(GIVEN PROBLEM) Reproduce the listing below, swapping "Advanced Search" for "Detailed Search" wherever it occurs and leaving every other line as it is.

(Data taken from a collection)

■ ■ ■ ■ ■ ■ ■

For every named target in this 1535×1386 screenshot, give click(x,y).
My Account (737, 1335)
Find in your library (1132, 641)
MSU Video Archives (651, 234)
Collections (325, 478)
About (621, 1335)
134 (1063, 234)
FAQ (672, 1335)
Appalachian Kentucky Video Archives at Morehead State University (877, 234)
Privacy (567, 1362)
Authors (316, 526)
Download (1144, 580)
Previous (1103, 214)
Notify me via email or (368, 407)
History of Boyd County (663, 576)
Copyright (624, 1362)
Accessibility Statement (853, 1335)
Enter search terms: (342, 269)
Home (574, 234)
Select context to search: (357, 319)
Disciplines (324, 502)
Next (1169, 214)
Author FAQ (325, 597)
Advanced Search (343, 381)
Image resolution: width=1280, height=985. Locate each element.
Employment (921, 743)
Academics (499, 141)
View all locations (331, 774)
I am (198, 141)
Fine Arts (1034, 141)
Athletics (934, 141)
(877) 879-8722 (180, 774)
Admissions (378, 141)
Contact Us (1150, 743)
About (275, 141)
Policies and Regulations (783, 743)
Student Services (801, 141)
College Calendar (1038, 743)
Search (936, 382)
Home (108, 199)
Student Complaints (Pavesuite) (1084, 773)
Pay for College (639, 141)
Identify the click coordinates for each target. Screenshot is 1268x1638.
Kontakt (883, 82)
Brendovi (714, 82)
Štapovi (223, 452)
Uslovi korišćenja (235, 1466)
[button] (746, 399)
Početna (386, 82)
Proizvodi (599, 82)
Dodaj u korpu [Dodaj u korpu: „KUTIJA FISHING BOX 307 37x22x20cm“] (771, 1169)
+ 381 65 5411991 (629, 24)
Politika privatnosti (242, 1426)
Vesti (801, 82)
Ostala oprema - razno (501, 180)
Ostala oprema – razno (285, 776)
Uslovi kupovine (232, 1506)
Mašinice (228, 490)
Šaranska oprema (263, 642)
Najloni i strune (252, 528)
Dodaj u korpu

■ ■ ■ ■ ■ ■ ■

(SOLUTION TO THIS EXERCISE)
For every named target in this 1535×1386 screenshot, give click(x,y).
My Account (737, 1335)
Find in your library (1132, 641)
MSU Video Archives (651, 234)
Collections (325, 478)
About (621, 1335)
134 (1063, 234)
FAQ (672, 1335)
Appalachian Kentucky Video Archives at Morehead State University (877, 234)
Privacy (567, 1362)
Authors (316, 526)
Download (1144, 580)
Previous (1103, 214)
Notify me via email or (368, 407)
History of Boyd County (663, 576)
Copyright (624, 1362)
Accessibility Statement (853, 1335)
Enter search terms: (342, 269)
Home (574, 234)
Select context to search: (357, 319)
Disciplines (324, 502)
Next (1169, 214)
Author FAQ (325, 597)
Detailed Search (343, 381)
Image resolution: width=1280, height=985. Locate each element.
Employment (921, 743)
Academics (499, 141)
View all locations (331, 774)
I am (198, 141)
Fine Arts (1034, 141)
Athletics (934, 141)
(877) 879-8722 (180, 774)
Admissions (378, 141)
Contact Us (1150, 743)
About (275, 141)
Policies and Regulations (783, 743)
Student Services (801, 141)
College Calendar (1038, 743)
Search (936, 382)
Home (108, 199)
Student Complaints (Pavesuite) (1084, 773)
Pay for College (639, 141)
Identify the click coordinates for each target. Screenshot is 1268x1638.
Kontakt (883, 82)
Brendovi (714, 82)
Štapovi (223, 452)
Uslovi korišćenja (235, 1466)
[button] (746, 399)
Početna (386, 82)
Proizvodi (599, 82)
Dodaj u korpu [Dodaj u korpu: „KUTIJA FISHING BOX 307 37x22x20cm“] (771, 1169)
+ 381 65 5411991 (629, 24)
Politika privatnosti (242, 1426)
Vesti (801, 82)
Ostala oprema - razno (501, 180)
Ostala oprema – razno (285, 776)
Uslovi kupovine (232, 1506)
Mašinice (228, 490)
Šaranska oprema (263, 642)
Najloni i strune (252, 528)
Dodaj u korpu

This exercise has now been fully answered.